> **WHAT TO DO**: Check each line of the records below and collect those that include the word "ojos".

╭─ PROVIDED RECORDS

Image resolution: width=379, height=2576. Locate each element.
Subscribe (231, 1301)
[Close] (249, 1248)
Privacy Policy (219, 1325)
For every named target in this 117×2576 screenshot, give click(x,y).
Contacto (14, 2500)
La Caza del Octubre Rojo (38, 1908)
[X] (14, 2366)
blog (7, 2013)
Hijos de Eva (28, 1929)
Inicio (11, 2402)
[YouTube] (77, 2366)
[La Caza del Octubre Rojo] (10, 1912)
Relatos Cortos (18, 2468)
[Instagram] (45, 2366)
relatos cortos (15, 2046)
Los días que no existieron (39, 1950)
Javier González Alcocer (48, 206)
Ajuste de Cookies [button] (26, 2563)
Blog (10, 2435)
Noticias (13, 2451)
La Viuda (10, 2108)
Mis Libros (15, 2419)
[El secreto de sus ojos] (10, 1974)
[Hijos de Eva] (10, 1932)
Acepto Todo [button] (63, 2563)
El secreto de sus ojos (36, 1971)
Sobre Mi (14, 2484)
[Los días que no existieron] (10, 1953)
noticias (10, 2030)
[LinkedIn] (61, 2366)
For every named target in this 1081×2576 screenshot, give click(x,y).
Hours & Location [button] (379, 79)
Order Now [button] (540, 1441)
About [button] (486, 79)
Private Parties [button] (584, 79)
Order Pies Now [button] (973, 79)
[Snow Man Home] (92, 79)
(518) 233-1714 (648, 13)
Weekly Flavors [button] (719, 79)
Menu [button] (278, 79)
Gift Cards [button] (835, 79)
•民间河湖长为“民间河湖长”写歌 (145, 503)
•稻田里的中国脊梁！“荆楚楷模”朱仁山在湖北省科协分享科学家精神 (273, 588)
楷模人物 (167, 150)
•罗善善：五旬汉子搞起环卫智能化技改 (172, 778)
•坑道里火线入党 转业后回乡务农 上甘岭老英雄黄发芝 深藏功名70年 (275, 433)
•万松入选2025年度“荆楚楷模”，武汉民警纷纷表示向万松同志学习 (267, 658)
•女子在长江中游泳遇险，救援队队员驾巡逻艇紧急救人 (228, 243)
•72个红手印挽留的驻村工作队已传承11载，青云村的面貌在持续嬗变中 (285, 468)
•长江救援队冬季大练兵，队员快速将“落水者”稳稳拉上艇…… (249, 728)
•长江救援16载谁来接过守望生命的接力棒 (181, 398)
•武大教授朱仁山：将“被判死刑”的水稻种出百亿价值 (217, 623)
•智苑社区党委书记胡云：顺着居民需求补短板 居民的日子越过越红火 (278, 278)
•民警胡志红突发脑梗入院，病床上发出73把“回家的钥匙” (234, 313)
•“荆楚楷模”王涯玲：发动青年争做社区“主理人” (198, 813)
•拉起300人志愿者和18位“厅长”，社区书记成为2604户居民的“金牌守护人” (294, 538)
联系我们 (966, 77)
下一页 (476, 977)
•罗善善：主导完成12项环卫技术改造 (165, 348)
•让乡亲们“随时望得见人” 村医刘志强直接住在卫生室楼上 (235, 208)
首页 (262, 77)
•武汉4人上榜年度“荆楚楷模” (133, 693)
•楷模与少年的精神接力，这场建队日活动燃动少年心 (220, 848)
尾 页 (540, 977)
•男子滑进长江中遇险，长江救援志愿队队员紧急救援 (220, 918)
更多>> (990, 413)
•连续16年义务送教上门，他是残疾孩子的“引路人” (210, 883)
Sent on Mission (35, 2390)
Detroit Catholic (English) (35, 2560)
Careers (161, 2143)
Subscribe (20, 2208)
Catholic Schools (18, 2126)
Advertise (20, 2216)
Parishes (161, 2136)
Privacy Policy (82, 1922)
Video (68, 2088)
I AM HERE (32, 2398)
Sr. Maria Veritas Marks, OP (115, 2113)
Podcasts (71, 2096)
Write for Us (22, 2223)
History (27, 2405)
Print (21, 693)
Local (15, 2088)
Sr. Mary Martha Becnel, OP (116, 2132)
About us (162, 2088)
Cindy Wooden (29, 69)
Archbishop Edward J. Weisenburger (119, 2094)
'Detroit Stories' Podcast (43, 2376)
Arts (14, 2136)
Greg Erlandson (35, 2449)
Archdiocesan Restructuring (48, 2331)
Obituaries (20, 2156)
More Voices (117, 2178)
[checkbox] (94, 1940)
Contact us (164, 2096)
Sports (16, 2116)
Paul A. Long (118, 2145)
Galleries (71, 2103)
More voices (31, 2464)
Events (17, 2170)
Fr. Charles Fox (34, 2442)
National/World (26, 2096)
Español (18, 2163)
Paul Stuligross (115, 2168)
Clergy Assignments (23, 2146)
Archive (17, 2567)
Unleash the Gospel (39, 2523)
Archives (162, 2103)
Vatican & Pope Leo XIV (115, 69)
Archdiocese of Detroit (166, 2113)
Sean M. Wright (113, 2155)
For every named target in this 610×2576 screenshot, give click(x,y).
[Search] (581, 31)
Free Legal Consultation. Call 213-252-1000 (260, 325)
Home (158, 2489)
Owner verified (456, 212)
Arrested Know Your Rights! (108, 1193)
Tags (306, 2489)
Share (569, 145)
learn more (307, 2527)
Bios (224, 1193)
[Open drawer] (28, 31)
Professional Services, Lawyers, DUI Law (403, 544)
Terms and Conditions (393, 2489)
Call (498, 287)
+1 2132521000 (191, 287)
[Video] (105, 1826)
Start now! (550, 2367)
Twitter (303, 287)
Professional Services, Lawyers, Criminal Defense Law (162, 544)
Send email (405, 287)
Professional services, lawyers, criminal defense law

╰─

> **ANSWER BOX**:
[El secreto de sus ojos] (10, 1974)
El secreto de sus ojos (36, 1971)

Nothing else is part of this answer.